If there was one branch on the tree of life that could flourish in a hotter world, you might have expected it to be eucalypts. Yet an enormous study of 657 species of the eucalyptus genus and its closest relatives has found that 91 percent are likely to suffer from global warming, with 16 species expected to disappear entirely outside of botanical gardens and seed banks.
This hyper-diverse clade has dominated a continent to a remarkable degree, and some of its members have become invasive species elsewhere. Moreover, the iconic eucalyptus species that play such a huge role in images of Australia are adapted to hot and dry climates.
Such trees may be common, and the most economically important, but they are a small proportion of the biodiversity in the Eucalyptus, Corymbia, and Angophora genera, which together represent most of Australia's trees.
The study also helps to identify regions across Australia that will be evolutionarily important for the preservation of rare, ancient eucalypts.
Dr Bernd Gruber of the University of Canberra told IFLScience: “Eucalypts occupy most niches in Australia, and the most diversity is in cooler areas such as southwest Western Australia, Tasmania and along the Great Dividing Range. These areas will shrink and for many species, there is nowhere to go.” On average these species will lose more than half their range over the next 70 years if climate change continues unabated. For the animals, and smaller plants, that have evolved to live in the shade of the mighty gum trees, the consequences are similarly disastrous.
The study, published in Nature Climate Change, sets a new standard for predicting the way related species will respond to increasing heat. Gruber and his co-authors looked at locations that are dominated by very old lineages of eucalypts, along with others where young species dominate, which he described to IFLScience as “museums and nurseries”. Nurseries are often dominated by a few species, but museums can contain extraordinary diversity, which for all its longevity could be threatened in this century.
Co-author Dr Dan Rosauer of the Australian National University (ANU) said in a statement: “[Eucalypts] represent millions of years of evolutionary heritage unique to our region.”

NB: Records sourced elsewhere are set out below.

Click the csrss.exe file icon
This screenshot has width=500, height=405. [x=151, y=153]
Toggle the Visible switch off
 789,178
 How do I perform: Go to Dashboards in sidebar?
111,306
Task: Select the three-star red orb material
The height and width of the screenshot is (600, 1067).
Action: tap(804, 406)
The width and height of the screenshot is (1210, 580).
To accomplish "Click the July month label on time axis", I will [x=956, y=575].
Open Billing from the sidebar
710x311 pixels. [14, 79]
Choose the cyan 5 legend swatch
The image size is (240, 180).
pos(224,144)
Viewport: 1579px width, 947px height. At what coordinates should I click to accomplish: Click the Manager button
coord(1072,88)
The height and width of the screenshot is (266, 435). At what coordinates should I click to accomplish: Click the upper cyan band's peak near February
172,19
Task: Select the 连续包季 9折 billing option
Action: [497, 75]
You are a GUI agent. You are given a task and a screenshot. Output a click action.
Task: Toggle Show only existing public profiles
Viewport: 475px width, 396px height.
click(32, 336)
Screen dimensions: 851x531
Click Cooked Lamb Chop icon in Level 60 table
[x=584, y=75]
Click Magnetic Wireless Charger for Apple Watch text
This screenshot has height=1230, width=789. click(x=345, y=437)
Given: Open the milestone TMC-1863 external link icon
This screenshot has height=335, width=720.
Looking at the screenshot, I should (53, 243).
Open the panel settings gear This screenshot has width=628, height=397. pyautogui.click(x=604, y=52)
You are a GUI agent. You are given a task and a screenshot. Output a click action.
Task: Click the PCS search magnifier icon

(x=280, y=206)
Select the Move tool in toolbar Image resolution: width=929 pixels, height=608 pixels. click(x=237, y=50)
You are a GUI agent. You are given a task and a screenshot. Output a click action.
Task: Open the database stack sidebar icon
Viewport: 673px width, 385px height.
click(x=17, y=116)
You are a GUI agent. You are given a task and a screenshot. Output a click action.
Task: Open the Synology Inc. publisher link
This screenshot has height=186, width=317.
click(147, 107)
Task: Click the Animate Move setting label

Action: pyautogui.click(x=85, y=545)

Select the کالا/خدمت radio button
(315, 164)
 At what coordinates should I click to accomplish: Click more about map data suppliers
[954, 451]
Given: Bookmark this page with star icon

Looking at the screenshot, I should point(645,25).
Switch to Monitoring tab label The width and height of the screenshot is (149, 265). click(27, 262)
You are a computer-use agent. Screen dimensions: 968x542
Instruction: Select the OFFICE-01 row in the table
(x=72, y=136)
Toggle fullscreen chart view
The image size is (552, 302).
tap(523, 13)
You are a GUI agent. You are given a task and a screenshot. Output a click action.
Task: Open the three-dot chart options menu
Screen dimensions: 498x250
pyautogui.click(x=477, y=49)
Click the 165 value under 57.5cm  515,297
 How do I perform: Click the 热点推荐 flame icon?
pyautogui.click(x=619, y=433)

Despite all the pessimism, 9 percent of eucalypt species should find their natural territory growing as the world heats up, and some of these may come to the aid of their distressed relatives. One of the authors, Dr Carsten Kulheim, also of the ANU, published another study this week in Trends in Biotechnology showing that several eucalypt species are particularly well suited to producing fuels that can power airplanes.
"Renewable ethanol and biodiesel might be okay for the family SUV, but they just don't have a high enough energy density to be used in the aviation industry," Kulheim said in a statement. "Eucalyptus oils contains compounds called monoterpenes that can be converted into a very high energy fuel, and this high energy fuel can actually fly jets and even tactical missiles."
Finding carbon neutral ways to power long distance travel remains one of the trickiest technical problems in the fight against global warming. Kulheim hopes that selective breeding could produce varieties of eucalypts productive enough to make them a viable source of greenhouse-friendly jet fuel. Unfortunately, some of the genes that could bring this to fruition might lie in the diverse but threatened areas Gruber identified.